TASK REQUIREMENTS: A single number is the answer: the count of lines in the records that hold the word "Clear".

SUPPLIED MATERIAL:

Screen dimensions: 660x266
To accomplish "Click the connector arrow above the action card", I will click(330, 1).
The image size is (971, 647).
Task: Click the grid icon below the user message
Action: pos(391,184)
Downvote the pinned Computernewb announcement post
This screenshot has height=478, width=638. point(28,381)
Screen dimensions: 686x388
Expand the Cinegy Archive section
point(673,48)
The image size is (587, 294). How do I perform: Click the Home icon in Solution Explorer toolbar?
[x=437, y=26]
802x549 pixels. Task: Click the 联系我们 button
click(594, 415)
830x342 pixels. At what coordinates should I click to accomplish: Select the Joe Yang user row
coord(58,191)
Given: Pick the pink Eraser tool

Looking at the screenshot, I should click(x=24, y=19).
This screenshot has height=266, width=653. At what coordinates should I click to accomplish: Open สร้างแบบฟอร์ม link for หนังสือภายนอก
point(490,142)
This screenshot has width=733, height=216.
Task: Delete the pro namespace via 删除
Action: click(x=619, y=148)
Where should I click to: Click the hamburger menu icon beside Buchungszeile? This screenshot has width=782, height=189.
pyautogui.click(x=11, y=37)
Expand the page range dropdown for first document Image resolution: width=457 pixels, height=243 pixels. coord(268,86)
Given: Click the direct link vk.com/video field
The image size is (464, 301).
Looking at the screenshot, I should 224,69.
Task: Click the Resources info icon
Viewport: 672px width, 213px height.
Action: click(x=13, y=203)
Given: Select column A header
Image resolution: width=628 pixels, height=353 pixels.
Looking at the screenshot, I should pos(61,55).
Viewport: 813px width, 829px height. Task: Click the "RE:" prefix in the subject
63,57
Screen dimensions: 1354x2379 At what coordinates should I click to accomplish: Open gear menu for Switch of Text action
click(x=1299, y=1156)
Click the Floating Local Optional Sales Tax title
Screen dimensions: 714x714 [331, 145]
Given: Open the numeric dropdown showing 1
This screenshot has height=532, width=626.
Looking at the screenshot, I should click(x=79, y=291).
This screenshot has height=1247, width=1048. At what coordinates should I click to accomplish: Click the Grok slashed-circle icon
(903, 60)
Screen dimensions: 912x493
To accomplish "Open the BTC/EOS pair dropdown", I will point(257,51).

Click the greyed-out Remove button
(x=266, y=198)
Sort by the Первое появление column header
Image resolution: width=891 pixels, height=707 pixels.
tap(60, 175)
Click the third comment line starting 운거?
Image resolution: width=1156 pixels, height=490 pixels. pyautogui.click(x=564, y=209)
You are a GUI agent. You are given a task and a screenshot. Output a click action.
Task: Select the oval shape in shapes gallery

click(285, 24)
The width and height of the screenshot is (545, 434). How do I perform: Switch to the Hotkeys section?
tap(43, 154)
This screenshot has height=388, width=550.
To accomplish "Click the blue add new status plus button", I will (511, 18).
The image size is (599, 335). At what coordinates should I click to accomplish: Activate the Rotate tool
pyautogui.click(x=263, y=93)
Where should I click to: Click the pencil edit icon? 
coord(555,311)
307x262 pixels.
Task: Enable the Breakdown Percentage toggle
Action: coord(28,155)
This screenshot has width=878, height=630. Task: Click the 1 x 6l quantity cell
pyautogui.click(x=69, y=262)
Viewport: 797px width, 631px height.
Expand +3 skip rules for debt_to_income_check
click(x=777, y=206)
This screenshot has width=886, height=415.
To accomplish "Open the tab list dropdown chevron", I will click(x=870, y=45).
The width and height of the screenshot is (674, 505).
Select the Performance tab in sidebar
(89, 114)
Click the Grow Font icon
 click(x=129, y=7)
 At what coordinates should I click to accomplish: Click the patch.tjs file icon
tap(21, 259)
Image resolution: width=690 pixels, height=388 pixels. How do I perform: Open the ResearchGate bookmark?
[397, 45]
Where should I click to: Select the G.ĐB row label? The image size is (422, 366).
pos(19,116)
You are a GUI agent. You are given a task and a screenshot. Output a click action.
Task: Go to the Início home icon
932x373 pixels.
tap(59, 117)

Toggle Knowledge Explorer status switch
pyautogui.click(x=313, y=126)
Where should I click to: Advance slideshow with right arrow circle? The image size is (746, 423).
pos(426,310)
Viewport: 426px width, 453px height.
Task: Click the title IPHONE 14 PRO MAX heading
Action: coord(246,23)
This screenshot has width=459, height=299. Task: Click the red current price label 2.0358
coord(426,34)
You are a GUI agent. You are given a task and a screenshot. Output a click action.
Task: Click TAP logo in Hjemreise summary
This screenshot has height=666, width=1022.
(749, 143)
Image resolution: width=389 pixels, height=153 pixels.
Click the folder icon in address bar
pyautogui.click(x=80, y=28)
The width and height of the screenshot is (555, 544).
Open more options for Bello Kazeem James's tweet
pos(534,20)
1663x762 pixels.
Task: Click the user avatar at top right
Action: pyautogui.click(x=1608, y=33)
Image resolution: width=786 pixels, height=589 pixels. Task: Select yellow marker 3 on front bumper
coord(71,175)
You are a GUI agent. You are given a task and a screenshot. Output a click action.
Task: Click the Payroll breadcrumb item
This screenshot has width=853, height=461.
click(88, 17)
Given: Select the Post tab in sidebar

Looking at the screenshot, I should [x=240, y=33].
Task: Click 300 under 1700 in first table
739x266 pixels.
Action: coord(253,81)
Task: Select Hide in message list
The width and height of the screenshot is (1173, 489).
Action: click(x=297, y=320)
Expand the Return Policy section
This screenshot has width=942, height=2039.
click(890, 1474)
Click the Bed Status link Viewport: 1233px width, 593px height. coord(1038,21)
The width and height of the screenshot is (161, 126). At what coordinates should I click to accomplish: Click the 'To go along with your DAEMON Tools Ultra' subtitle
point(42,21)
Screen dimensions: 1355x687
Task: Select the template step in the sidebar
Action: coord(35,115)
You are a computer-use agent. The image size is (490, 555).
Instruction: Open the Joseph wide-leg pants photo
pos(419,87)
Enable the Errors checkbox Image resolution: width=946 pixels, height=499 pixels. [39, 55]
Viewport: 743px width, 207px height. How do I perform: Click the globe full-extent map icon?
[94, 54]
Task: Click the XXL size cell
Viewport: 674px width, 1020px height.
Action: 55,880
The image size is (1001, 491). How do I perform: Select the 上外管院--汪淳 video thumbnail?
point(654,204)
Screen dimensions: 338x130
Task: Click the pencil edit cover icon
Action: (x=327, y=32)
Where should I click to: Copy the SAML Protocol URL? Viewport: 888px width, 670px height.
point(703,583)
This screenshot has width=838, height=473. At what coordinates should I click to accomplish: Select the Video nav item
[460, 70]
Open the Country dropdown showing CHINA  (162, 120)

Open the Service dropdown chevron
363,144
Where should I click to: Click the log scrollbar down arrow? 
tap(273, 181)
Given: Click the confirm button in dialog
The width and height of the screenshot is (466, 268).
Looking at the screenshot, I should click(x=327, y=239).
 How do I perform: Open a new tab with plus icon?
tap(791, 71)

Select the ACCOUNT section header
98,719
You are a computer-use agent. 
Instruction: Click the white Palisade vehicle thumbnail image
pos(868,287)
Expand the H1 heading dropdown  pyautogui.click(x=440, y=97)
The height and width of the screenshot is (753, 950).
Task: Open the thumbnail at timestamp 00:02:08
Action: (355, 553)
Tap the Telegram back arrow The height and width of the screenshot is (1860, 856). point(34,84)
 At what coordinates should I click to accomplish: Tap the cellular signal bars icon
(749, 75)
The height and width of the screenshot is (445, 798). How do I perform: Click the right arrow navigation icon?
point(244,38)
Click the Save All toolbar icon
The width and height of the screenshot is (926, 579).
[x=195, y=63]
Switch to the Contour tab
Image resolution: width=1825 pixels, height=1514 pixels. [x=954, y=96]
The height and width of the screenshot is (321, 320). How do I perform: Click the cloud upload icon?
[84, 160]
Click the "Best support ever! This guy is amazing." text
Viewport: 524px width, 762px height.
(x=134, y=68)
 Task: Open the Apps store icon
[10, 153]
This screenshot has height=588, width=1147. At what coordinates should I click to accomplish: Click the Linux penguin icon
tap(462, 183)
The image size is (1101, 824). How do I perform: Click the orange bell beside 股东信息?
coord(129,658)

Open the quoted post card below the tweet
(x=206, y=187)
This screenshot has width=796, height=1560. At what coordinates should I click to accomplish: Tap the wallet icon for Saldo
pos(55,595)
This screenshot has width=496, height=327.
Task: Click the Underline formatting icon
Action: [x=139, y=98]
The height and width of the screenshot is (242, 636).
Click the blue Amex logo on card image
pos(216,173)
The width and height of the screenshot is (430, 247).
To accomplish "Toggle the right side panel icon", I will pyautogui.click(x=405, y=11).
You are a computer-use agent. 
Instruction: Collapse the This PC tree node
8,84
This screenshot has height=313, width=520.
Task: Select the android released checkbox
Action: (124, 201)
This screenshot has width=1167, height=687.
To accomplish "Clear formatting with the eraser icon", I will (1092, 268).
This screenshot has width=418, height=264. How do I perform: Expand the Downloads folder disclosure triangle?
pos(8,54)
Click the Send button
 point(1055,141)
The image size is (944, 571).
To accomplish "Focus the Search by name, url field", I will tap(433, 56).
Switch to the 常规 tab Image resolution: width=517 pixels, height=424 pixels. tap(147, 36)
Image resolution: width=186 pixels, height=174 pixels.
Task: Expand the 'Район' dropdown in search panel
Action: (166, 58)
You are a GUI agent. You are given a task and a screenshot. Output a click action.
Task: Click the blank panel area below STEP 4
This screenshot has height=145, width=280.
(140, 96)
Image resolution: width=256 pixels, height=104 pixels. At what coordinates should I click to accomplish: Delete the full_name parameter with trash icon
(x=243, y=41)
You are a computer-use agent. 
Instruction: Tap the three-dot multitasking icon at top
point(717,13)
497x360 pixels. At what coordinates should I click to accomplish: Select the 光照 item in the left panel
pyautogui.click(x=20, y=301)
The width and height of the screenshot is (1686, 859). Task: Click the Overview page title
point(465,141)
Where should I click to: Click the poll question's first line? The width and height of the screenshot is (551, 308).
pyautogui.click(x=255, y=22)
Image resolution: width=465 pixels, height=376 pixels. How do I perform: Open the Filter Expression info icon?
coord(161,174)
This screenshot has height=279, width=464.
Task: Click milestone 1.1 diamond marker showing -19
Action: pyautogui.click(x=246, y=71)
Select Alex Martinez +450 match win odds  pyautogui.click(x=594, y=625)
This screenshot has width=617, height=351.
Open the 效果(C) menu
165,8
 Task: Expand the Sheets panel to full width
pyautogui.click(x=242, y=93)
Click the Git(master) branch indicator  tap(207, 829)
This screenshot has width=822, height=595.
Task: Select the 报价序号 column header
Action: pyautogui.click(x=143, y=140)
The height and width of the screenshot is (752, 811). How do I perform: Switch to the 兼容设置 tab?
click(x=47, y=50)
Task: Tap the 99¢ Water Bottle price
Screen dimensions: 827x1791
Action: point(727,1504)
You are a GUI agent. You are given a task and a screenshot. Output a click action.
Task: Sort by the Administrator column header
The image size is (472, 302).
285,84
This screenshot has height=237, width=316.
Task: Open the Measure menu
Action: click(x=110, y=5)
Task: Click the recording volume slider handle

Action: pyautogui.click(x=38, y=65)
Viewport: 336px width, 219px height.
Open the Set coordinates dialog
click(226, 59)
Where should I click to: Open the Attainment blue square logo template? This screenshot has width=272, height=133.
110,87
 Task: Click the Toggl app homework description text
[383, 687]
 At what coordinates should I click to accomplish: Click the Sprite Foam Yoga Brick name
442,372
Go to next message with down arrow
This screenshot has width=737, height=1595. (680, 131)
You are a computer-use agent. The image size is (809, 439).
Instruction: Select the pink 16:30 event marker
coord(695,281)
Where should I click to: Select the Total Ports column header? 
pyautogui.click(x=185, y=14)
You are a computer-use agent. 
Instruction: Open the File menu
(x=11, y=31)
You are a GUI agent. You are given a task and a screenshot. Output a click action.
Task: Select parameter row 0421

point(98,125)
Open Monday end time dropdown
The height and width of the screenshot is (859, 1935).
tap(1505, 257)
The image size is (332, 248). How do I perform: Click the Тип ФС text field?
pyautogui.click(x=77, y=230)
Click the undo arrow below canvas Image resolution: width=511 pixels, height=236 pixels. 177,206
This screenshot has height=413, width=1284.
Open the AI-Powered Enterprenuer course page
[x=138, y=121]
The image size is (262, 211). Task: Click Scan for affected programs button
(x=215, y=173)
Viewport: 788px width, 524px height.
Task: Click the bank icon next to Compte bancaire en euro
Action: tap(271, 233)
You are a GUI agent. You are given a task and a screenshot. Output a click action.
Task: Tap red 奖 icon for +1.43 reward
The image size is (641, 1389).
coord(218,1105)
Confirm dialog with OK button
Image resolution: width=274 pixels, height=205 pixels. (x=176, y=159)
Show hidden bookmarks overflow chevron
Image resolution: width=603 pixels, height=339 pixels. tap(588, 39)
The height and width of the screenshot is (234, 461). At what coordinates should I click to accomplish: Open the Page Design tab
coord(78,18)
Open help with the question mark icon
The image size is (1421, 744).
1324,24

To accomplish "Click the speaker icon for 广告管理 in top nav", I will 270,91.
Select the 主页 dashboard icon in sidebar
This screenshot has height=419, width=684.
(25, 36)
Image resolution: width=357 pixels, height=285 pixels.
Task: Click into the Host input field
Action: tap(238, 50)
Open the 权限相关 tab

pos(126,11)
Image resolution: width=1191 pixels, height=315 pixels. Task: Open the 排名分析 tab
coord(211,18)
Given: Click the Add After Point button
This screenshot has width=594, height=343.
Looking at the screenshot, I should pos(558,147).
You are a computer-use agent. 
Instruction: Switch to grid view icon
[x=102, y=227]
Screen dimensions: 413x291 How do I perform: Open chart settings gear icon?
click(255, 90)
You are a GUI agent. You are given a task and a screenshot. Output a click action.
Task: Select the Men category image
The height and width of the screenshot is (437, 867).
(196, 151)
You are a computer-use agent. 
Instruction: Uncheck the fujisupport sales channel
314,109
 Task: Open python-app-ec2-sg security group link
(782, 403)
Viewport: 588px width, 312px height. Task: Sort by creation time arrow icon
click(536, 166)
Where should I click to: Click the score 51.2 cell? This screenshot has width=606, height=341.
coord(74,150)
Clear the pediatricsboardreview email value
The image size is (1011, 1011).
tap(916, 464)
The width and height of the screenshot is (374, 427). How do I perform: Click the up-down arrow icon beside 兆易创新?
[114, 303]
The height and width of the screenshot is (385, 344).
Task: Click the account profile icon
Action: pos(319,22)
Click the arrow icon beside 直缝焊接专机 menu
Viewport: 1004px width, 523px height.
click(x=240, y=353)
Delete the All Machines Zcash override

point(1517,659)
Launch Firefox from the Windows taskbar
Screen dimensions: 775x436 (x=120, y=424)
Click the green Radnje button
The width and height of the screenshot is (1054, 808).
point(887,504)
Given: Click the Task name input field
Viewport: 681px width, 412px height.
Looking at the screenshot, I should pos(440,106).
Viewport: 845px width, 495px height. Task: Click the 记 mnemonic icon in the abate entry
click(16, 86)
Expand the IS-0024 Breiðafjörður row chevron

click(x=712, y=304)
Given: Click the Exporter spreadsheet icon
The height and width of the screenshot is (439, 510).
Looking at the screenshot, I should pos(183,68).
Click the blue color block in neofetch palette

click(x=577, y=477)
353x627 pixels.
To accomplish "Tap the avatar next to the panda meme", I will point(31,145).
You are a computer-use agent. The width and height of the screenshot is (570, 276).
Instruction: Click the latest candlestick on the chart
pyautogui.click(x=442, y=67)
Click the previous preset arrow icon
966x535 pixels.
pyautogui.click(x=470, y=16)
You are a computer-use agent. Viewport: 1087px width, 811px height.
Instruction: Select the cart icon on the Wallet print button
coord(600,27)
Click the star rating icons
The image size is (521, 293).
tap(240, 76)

EXPECTED OUTPUT: 2